And now for a really bad idea: according to the Financial Times Michel Barnier, France's farm minister, told a food crisis summit in Berne that Africa and Latin America should adopt their own versions of Europe's Common Agricultural Policy -- massive trade-distorting subsidies -- as a response to rising demand for food.
In fact, as those who have been tracking the crisis know, and as Anthony Faiola is explaining in a five-part series on the global food crisis in the Washington Post, restrictions on agricultural trade are part of the current problem.

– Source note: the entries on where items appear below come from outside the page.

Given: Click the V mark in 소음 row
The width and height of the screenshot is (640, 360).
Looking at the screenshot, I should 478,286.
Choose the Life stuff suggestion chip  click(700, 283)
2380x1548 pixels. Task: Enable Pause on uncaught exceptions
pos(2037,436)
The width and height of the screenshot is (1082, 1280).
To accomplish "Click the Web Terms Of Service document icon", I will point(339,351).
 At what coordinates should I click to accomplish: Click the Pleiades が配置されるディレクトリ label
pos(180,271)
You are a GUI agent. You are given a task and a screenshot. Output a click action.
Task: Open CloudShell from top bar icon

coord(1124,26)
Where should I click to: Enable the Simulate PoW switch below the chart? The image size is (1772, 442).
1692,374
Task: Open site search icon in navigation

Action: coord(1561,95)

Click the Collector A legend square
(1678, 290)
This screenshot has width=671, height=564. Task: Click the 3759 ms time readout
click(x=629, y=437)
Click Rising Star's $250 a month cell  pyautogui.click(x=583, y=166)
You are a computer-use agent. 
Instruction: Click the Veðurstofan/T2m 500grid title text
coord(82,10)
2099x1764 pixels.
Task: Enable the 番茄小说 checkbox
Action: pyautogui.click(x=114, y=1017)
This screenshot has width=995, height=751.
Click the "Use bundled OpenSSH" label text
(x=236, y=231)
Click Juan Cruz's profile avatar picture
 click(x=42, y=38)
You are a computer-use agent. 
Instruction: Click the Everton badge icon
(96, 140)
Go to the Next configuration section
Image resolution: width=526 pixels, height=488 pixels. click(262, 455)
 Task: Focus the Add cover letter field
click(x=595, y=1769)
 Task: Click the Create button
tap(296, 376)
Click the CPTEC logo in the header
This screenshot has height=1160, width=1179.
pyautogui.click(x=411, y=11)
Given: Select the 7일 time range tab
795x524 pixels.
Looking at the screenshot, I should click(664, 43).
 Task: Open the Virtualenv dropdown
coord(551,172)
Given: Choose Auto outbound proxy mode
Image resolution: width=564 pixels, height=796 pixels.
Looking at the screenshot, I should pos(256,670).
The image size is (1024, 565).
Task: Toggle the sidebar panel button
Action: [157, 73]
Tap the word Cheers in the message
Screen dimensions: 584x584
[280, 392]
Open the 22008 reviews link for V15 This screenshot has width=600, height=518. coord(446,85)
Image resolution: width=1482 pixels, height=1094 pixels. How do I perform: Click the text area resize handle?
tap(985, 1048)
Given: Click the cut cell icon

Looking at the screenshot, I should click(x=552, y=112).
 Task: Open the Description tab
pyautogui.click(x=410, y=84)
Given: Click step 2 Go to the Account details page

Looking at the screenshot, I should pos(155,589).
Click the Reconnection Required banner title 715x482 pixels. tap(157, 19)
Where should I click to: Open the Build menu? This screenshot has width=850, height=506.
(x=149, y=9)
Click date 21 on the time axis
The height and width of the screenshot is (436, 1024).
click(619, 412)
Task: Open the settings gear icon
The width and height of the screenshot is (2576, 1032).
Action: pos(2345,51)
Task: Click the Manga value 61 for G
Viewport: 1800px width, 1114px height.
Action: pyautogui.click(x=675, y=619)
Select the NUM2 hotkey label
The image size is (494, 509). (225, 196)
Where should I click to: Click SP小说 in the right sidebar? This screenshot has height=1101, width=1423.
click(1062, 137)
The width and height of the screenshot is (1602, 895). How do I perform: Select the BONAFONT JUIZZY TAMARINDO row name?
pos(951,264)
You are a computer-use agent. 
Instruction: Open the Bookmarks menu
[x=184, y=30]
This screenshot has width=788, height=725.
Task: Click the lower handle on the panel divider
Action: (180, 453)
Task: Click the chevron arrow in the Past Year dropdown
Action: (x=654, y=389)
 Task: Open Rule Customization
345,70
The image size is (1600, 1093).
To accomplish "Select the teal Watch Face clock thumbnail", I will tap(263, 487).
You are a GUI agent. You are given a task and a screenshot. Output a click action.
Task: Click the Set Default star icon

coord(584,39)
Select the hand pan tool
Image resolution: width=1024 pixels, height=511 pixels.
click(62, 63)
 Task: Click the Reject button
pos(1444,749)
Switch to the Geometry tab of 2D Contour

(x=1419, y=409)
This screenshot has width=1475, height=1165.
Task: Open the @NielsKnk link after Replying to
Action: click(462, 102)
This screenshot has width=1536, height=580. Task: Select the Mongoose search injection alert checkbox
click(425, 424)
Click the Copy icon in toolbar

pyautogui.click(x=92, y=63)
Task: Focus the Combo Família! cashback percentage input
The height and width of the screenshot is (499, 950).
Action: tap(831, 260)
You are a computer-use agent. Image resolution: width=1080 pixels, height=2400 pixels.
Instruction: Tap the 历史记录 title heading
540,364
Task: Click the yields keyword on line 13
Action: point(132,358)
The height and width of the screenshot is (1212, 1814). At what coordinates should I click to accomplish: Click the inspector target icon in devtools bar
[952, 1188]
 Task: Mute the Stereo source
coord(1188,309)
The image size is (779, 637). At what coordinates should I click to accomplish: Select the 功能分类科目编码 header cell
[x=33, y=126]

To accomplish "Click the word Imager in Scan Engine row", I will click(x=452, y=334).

Instead of export resrictions and subsidies, Nancy Birdsall and Arvind Subramanian argued in an op-ed published in the Asian and European editions of the Wall Street Journal last week, the solution is to...
...promote trade and efficiency while also boosting agricultural production and reducing the vulnerability of the poorest around the world.
Unfortunately, U.S. agricultural policies, like those in Europe, continue to cater to special interests in ways that make the problem worse. Despite record high food prices, the 2008 U.S. Farm Bill, expected to pass Congress soon, would maintain a system that transfers billions of dollars annually to the largest farm operations. Roughly 70 percent of subsidy payments go to just 10 percent of the largest recipients and one version of the farm bill would allow farmers with incomes as high as $1 million to continue receiving subsidies. And this is touted as a "reform" measure because it lowers the income cap from the current $2.4 million (see the Environmental Working Group's Farm Subsidy Database).
If that were not enough, despite the current global food crisis, the farm bill retains an additional subsidy to U.S. shipowners, as well as farmers, by requiring that U.S. food aid be purchased in the United States, packaged here, and much of it shipped to where it is needed on U.S.-owned ships. That means that roughly half of the already-inadequate U.S. food aid budget goes for distribution and transportation, rather than to feed hungry people in poor countries.
Ensuring that food supplies are adequate and that poor people around the world can meet their basic nutrition needs is a critical problem that governments and international organizations around the world clearly need to address -- in both the long-term as well immediately. Replicating the distorting U.S. and European policies that transfer billions in taxpayer and consumer dollars to a handful of farmers in hopes that a little bit will trickle down to hungry people is not the way to go.